Reproduce the entries from the line containing "Where should I click to: Enable the" through the line containing "1223x707 pixels. tap(173, 618)", inclusive, renaming "globe" to "world" and leaving everything else unchanged.
□ □ □ □
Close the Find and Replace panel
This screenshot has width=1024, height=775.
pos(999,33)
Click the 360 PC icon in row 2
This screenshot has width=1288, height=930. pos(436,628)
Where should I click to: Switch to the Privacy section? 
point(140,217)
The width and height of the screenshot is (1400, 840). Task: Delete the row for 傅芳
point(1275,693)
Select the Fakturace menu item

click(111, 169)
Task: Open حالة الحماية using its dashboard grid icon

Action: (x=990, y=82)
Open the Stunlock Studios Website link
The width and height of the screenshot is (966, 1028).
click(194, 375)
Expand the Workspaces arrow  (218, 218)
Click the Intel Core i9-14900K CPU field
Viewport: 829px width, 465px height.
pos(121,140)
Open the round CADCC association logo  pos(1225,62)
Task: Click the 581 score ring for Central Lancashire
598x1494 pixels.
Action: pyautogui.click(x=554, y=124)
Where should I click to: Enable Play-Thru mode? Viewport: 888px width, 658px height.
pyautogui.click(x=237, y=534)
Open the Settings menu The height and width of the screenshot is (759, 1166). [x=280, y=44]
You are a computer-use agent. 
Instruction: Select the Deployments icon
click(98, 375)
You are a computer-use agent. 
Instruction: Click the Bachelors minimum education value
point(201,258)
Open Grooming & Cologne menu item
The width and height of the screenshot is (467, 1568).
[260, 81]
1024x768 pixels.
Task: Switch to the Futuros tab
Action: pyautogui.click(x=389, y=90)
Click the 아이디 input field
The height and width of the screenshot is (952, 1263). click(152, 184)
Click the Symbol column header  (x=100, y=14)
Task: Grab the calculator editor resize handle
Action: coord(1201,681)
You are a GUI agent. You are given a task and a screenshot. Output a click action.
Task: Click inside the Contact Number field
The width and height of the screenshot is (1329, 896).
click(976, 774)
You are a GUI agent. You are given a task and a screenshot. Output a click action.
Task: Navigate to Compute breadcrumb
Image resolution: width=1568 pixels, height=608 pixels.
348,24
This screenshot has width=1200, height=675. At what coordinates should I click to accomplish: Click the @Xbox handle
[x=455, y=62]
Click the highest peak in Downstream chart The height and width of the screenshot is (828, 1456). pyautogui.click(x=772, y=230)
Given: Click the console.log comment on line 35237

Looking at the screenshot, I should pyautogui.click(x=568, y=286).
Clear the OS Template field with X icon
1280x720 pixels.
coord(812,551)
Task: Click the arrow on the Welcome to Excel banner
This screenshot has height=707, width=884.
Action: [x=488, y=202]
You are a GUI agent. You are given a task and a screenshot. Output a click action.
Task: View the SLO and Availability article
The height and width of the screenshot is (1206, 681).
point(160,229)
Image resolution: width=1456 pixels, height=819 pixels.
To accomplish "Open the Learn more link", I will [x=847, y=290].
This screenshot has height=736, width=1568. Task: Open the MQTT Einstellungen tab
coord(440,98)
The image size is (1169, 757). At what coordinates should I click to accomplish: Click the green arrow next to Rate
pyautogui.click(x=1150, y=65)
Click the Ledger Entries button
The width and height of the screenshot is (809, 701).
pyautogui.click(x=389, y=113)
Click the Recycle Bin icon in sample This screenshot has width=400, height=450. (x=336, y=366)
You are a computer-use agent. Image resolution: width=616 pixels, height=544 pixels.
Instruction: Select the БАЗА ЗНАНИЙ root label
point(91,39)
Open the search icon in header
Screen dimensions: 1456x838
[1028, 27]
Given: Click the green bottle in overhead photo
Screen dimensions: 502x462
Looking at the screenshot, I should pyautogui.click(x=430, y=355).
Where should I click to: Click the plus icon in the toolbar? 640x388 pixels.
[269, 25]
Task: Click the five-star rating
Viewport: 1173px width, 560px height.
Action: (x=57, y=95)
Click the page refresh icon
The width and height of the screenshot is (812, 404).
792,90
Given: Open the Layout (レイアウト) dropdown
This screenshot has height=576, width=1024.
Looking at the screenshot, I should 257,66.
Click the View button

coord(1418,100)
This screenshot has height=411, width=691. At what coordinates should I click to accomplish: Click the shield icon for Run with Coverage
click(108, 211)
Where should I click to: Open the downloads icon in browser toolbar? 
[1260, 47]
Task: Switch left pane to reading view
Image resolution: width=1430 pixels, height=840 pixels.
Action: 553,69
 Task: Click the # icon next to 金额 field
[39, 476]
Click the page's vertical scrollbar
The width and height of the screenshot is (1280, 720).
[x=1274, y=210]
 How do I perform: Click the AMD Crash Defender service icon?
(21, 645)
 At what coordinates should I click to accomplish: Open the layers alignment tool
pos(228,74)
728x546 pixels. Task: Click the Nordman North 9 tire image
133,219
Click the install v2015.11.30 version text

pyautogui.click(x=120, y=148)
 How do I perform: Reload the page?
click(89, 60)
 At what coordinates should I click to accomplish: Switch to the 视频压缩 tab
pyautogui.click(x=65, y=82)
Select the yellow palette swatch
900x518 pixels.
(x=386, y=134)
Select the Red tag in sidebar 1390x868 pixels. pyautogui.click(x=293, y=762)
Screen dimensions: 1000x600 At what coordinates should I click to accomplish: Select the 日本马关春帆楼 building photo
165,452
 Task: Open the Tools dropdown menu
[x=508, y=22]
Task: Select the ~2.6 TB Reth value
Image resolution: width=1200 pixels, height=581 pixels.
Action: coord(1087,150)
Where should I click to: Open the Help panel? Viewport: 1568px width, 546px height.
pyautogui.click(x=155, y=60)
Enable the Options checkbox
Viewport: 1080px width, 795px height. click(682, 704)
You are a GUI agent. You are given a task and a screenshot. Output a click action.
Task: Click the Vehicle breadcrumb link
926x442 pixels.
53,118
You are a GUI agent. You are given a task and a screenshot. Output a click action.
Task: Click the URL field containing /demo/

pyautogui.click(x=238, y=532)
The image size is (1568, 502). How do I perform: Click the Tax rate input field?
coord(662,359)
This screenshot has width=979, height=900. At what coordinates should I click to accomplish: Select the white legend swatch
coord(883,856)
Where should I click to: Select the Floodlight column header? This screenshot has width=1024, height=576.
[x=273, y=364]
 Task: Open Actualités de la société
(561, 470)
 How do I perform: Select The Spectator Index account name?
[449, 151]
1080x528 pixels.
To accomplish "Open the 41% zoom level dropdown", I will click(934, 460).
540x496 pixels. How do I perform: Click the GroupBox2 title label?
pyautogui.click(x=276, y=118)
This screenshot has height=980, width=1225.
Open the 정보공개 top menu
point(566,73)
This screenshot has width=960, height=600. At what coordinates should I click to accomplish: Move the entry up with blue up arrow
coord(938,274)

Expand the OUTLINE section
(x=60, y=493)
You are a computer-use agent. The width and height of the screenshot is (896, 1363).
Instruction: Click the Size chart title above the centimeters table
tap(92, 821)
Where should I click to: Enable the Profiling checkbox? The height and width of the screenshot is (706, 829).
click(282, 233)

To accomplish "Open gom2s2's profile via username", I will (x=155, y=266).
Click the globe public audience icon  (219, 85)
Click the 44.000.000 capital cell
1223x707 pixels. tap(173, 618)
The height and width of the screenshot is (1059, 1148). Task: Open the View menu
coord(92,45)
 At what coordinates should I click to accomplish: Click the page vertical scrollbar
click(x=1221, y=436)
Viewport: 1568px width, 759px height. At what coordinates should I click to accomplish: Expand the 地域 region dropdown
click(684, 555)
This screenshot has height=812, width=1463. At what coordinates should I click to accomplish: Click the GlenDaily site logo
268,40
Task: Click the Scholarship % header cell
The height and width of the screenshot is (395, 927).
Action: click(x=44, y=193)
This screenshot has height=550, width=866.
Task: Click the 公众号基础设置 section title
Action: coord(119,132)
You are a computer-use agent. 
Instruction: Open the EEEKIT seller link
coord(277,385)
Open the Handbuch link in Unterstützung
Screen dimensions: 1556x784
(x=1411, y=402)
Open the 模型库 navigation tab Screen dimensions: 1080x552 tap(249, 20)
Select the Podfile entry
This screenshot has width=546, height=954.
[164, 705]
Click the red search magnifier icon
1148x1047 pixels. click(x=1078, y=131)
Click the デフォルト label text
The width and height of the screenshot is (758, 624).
□ □ □ □
- [REPLY TO THE TASK]
Where should I click to: Enable the Profiling checkbox? The height and width of the screenshot is (706, 829).
click(282, 233)

To accomplish "Open gom2s2's profile via username", I will (x=155, y=266).
Click the world public audience icon  (219, 85)
Click the 44.000.000 capital cell
1223x707 pixels. tap(173, 618)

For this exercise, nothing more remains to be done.